*** Opening of RECORDS TO PROCESS ***
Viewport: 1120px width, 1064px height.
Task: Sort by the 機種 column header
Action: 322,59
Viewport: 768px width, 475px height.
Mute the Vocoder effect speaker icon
*** Close of RECORDS TO PROCESS ***
*** Opening of RECORDS TO PROCESS ***
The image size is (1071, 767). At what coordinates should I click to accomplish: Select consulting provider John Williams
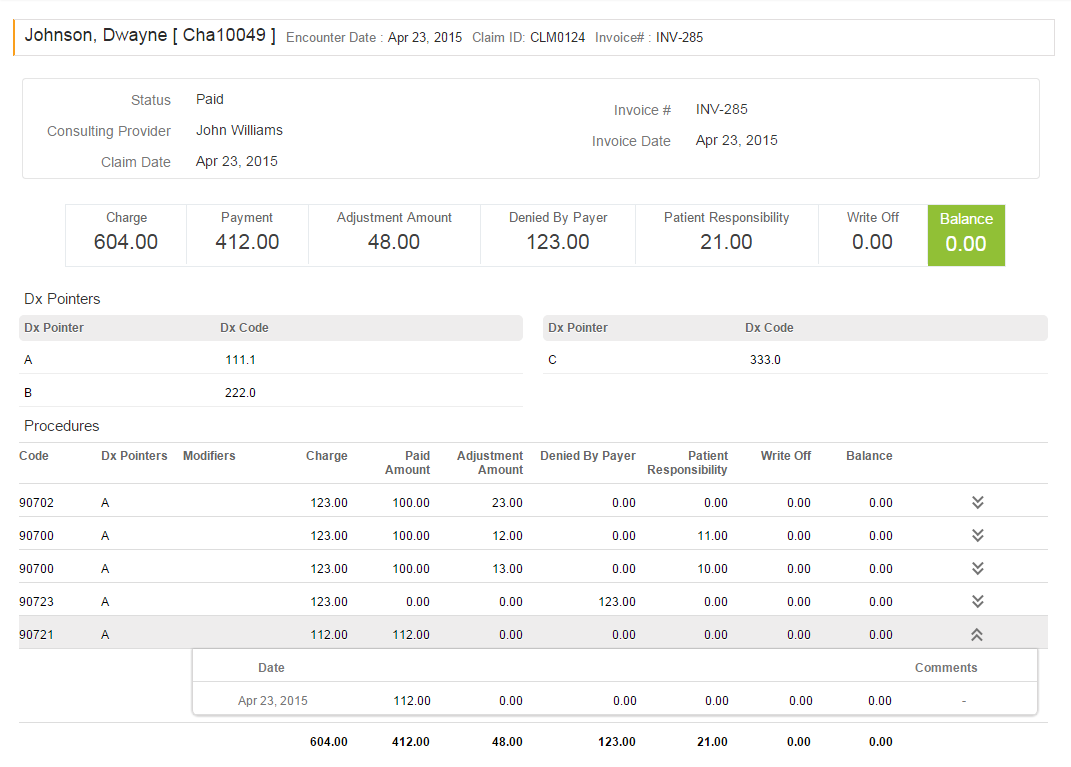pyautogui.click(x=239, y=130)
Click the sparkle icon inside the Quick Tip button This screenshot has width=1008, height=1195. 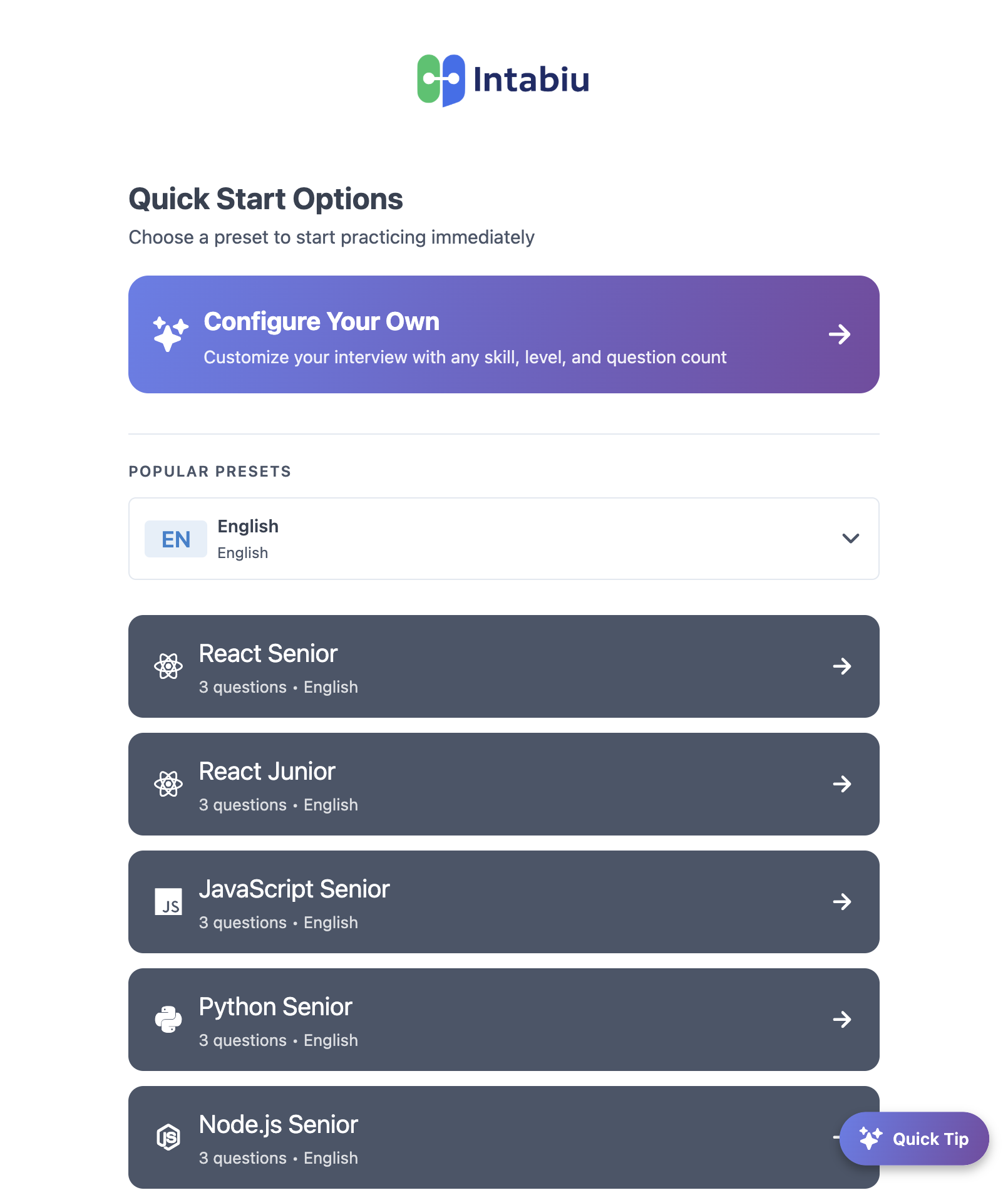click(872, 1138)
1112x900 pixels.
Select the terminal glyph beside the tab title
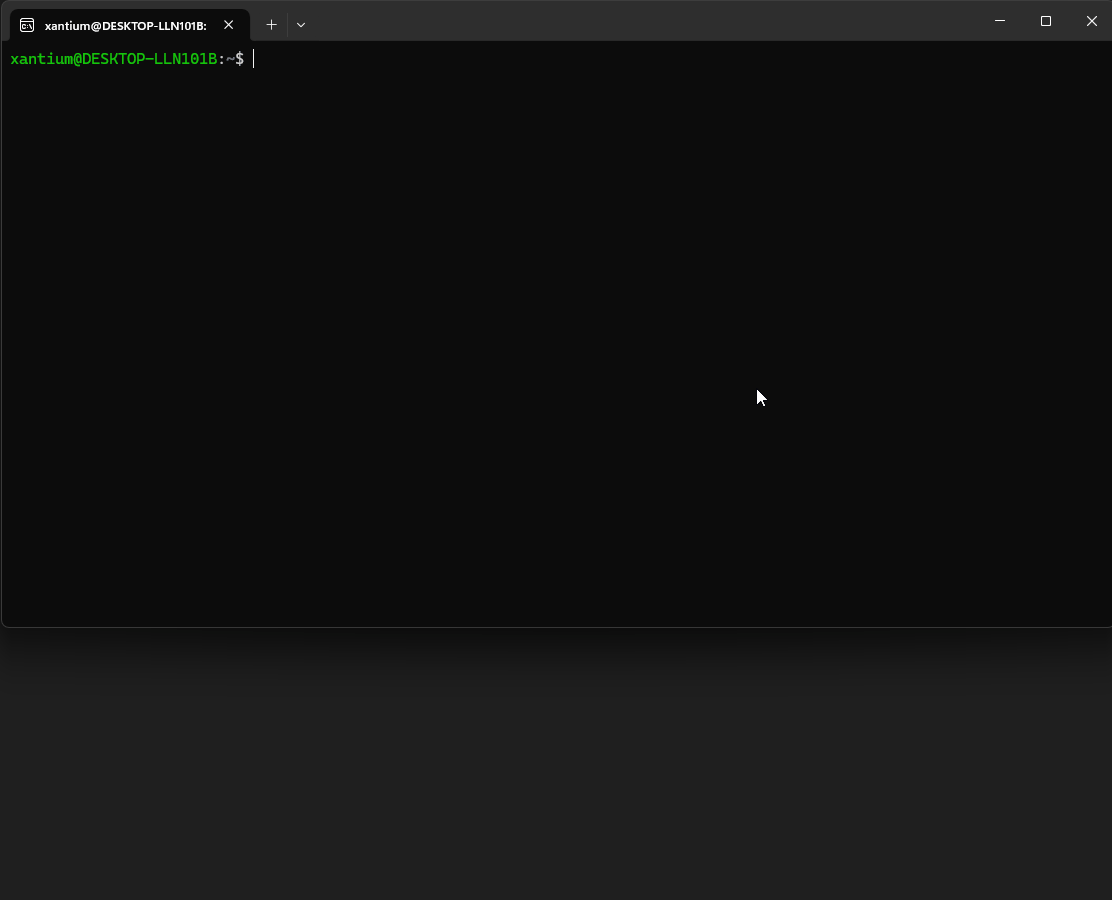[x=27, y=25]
*** Close of RECORDS TO PROCESS ***
An exact copy of the lines above, from the one containing "Viewport: 768px width, 475px height." down to the one containing "Mute the Vocoder effect speaker icon" and including both, is the whole answer; retype it and nothing else.

Viewport: 768px width, 475px height.
Mute the Vocoder effect speaker icon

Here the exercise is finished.